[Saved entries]
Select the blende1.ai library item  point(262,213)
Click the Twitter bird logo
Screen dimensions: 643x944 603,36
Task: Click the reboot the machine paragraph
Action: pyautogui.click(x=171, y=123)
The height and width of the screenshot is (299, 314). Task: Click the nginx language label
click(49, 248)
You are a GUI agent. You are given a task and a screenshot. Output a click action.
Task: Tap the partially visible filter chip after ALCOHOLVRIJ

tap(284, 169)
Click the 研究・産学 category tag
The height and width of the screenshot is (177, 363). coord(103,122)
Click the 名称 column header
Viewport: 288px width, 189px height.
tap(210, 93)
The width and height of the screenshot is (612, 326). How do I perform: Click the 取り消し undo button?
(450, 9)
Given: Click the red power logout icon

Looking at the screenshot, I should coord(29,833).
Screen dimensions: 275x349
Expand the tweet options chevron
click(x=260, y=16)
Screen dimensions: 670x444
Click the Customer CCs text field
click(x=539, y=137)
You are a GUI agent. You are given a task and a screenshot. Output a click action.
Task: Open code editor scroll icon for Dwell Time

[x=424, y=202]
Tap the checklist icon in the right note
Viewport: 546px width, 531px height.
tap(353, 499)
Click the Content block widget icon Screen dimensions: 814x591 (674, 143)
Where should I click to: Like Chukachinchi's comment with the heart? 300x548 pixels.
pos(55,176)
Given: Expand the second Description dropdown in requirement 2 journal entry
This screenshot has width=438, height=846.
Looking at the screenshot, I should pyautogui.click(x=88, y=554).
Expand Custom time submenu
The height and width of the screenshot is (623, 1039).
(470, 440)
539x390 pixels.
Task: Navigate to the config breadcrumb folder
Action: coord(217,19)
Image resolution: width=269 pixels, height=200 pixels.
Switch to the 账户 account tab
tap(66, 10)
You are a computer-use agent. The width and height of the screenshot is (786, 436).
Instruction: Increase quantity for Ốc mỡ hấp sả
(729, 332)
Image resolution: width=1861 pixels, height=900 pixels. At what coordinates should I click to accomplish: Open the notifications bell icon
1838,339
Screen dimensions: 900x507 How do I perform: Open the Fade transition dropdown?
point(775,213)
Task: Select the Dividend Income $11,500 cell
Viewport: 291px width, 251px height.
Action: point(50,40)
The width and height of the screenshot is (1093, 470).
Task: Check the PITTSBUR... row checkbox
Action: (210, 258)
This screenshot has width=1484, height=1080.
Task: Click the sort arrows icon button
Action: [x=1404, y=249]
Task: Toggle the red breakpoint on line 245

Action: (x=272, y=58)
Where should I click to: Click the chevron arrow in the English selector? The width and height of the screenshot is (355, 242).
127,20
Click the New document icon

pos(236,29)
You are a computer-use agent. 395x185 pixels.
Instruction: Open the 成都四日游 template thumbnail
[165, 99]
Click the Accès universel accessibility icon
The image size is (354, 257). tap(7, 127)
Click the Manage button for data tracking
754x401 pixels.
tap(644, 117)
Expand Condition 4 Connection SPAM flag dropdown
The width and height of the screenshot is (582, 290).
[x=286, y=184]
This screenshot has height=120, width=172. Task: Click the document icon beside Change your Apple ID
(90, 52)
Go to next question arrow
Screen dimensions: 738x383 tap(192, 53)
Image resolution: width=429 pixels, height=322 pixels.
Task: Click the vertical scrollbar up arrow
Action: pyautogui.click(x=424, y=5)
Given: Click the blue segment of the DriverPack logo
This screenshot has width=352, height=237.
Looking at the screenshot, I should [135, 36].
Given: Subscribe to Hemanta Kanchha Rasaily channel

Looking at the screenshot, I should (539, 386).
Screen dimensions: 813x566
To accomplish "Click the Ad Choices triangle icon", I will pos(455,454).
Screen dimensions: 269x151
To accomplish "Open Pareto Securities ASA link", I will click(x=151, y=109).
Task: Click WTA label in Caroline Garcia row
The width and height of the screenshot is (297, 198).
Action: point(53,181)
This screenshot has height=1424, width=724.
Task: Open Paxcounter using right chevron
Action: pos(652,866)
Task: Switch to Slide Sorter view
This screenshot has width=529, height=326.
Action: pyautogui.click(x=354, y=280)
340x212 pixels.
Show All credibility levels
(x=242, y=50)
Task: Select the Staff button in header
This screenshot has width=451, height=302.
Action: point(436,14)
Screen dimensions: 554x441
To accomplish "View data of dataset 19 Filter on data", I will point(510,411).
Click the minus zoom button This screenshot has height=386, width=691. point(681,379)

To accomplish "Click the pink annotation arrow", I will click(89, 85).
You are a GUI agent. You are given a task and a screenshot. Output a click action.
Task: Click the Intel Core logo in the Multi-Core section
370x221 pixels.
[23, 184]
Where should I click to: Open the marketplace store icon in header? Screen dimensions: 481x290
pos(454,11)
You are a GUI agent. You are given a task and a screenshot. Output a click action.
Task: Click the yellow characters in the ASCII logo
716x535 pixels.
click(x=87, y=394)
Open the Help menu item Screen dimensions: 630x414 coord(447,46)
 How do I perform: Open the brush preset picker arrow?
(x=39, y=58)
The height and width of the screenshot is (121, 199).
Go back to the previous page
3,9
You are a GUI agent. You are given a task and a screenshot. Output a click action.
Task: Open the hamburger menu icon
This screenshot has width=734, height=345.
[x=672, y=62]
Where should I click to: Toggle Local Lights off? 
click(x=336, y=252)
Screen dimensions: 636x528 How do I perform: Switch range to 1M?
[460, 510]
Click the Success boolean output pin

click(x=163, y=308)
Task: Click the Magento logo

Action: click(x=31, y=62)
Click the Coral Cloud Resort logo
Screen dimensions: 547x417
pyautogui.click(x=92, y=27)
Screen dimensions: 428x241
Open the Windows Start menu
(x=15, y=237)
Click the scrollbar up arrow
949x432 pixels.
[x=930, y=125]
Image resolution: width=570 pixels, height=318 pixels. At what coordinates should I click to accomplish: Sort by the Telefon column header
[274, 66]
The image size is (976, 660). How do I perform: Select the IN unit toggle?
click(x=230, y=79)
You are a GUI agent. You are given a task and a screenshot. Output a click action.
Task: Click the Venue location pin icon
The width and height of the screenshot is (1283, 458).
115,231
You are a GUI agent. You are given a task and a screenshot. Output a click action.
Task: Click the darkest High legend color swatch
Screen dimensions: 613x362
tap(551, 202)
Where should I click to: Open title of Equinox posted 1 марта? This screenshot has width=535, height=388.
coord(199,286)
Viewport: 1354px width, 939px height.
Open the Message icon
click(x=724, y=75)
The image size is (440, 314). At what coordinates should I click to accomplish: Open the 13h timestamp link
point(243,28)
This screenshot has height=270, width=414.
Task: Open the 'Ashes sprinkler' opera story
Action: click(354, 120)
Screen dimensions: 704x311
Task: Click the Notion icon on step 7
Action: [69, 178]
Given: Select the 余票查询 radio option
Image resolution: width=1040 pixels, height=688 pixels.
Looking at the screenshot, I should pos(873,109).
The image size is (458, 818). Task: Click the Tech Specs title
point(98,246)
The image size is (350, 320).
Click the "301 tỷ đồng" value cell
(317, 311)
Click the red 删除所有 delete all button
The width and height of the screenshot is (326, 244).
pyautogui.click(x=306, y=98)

Work to be completed:
What you output should match every line above exactly.

Task result:
Select the blende1.ai library item  point(262,213)
Click the Twitter bird logo
Screen dimensions: 643x944 603,36
Task: Click the reboot the machine paragraph
Action: pyautogui.click(x=171, y=123)
The height and width of the screenshot is (299, 314). Task: Click the nginx language label
click(49, 248)
You are a GUI agent. You are given a task and a screenshot. Output a click action.
Task: Tap the partially visible filter chip after ALCOHOLVRIJ

tap(284, 169)
Click the 研究・産学 category tag
The height and width of the screenshot is (177, 363). coord(103,122)
Click the 名称 column header
Viewport: 288px width, 189px height.
tap(210, 93)
The width and height of the screenshot is (612, 326). How do I perform: Click the 取り消し undo button?
(450, 9)
Given: Click the red power logout icon

Looking at the screenshot, I should coord(29,833).
Screen dimensions: 275x349
Expand the tweet options chevron
click(x=260, y=16)
Screen dimensions: 670x444
Click the Customer CCs text field
click(x=539, y=137)
You are a GUI agent. You are given a task and a screenshot. Output a click action.
Task: Open code editor scroll icon for Dwell Time

[x=424, y=202]
Tap the checklist icon in the right note
Viewport: 546px width, 531px height.
tap(353, 499)
Click the Content block widget icon Screen dimensions: 814x591 (674, 143)
Where should I click to: Like Chukachinchi's comment with the heart? 300x548 pixels.
pos(55,176)
Given: Expand the second Description dropdown in requirement 2 journal entry
This screenshot has width=438, height=846.
Looking at the screenshot, I should pyautogui.click(x=88, y=554).
Expand Custom time submenu
The height and width of the screenshot is (623, 1039).
(470, 440)
539x390 pixels.
Task: Navigate to the config breadcrumb folder
Action: coord(217,19)
Image resolution: width=269 pixels, height=200 pixels.
Switch to the 账户 account tab
tap(66, 10)
You are a computer-use agent. The width and height of the screenshot is (786, 436).
Instruction: Increase quantity for Ốc mỡ hấp sả
(729, 332)
Image resolution: width=1861 pixels, height=900 pixels. At what coordinates should I click to accomplish: Open the notifications bell icon
1838,339
Screen dimensions: 900x507 How do I perform: Open the Fade transition dropdown?
point(775,213)
Task: Select the Dividend Income $11,500 cell
Viewport: 291px width, 251px height.
Action: point(50,40)
The width and height of the screenshot is (1093, 470).
Task: Check the PITTSBUR... row checkbox
Action: (210, 258)
This screenshot has width=1484, height=1080.
Task: Click the sort arrows icon button
Action: [x=1404, y=249]
Task: Toggle the red breakpoint on line 245

Action: (x=272, y=58)
Where should I click to: Click the chevron arrow in the English selector? The width and height of the screenshot is (355, 242).
127,20
Click the New document icon

pos(236,29)
You are a computer-use agent. 395x185 pixels.
Instruction: Open the 成都四日游 template thumbnail
[165, 99]
Click the Accès universel accessibility icon
The image size is (354, 257). tap(7, 127)
Click the Manage button for data tracking
754x401 pixels.
tap(644, 117)
Expand Condition 4 Connection SPAM flag dropdown
The width and height of the screenshot is (582, 290).
[x=286, y=184]
This screenshot has height=120, width=172. Task: Click the document icon beside Change your Apple ID
(90, 52)
Go to next question arrow
Screen dimensions: 738x383 tap(192, 53)
Image resolution: width=429 pixels, height=322 pixels.
Task: Click the vertical scrollbar up arrow
Action: pyautogui.click(x=424, y=5)
Given: Click the blue segment of the DriverPack logo
This screenshot has width=352, height=237.
Looking at the screenshot, I should [135, 36].
Given: Subscribe to Hemanta Kanchha Rasaily channel

Looking at the screenshot, I should (539, 386).
Screen dimensions: 813x566
To accomplish "Click the Ad Choices triangle icon", I will pos(455,454).
Screen dimensions: 269x151
To accomplish "Open Pareto Securities ASA link", I will click(x=151, y=109).
Task: Click WTA label in Caroline Garcia row
The width and height of the screenshot is (297, 198).
Action: point(53,181)
This screenshot has height=1424, width=724.
Task: Open Paxcounter using right chevron
Action: pos(652,866)
Task: Switch to Slide Sorter view
This screenshot has width=529, height=326.
Action: pyautogui.click(x=354, y=280)
340x212 pixels.
Show All credibility levels
(x=242, y=50)
Task: Select the Staff button in header
This screenshot has width=451, height=302.
Action: point(436,14)
Screen dimensions: 554x441
To accomplish "View data of dataset 19 Filter on data", I will point(510,411).
Click the minus zoom button This screenshot has height=386, width=691. point(681,379)

To accomplish "Click the pink annotation arrow", I will click(89, 85).
You are a GUI agent. You are given a task and a screenshot. Output a click action.
Task: Click the Intel Core logo in the Multi-Core section
370x221 pixels.
[23, 184]
Where should I click to: Open the marketplace store icon in header? Screen dimensions: 481x290
pos(454,11)
You are a GUI agent. You are given a task and a screenshot. Output a click action.
Task: Click the yellow characters in the ASCII logo
716x535 pixels.
click(x=87, y=394)
Open the Help menu item Screen dimensions: 630x414 coord(447,46)
 How do I perform: Open the brush preset picker arrow?
(x=39, y=58)
The height and width of the screenshot is (121, 199).
Go back to the previous page
3,9
You are a GUI agent. You are given a task and a screenshot. Output a click action.
Task: Open the hamburger menu icon
This screenshot has width=734, height=345.
[x=672, y=62]
Where should I click to: Toggle Local Lights off? 
click(x=336, y=252)
Screen dimensions: 636x528 How do I perform: Switch range to 1M?
[460, 510]
Click the Success boolean output pin

click(x=163, y=308)
Task: Click the Magento logo

Action: click(x=31, y=62)
Click the Coral Cloud Resort logo
Screen dimensions: 547x417
pyautogui.click(x=92, y=27)
Screen dimensions: 428x241
Open the Windows Start menu
(x=15, y=237)
Click the scrollbar up arrow
949x432 pixels.
[x=930, y=125]
Image resolution: width=570 pixels, height=318 pixels. At what coordinates should I click to accomplish: Sort by the Telefon column header
[274, 66]
The image size is (976, 660). How do I perform: Select the IN unit toggle?
click(x=230, y=79)
You are a GUI agent. You are given a task and a screenshot. Output a click action.
Task: Click the Venue location pin icon
The width and height of the screenshot is (1283, 458).
115,231
You are a GUI agent. You are given a task and a screenshot. Output a click action.
Task: Click the darkest High legend color swatch
Screen dimensions: 613x362
tap(551, 202)
Where should I click to: Open title of Equinox posted 1 марта? This screenshot has width=535, height=388.
coord(199,286)
Viewport: 1354px width, 939px height.
Open the Message icon
click(x=724, y=75)
The image size is (440, 314). At what coordinates should I click to accomplish: Open the 13h timestamp link
point(243,28)
This screenshot has height=270, width=414.
Task: Open the 'Ashes sprinkler' opera story
Action: click(354, 120)
Screen dimensions: 704x311
Task: Click the Notion icon on step 7
Action: [69, 178]
Given: Select the 余票查询 radio option
Image resolution: width=1040 pixels, height=688 pixels.
Looking at the screenshot, I should pos(873,109).
The image size is (458, 818). Task: Click the Tech Specs title
point(98,246)
The image size is (350, 320).
Click the "301 tỷ đồng" value cell
(317, 311)
Click the red 删除所有 delete all button
The width and height of the screenshot is (326, 244).
pyautogui.click(x=306, y=98)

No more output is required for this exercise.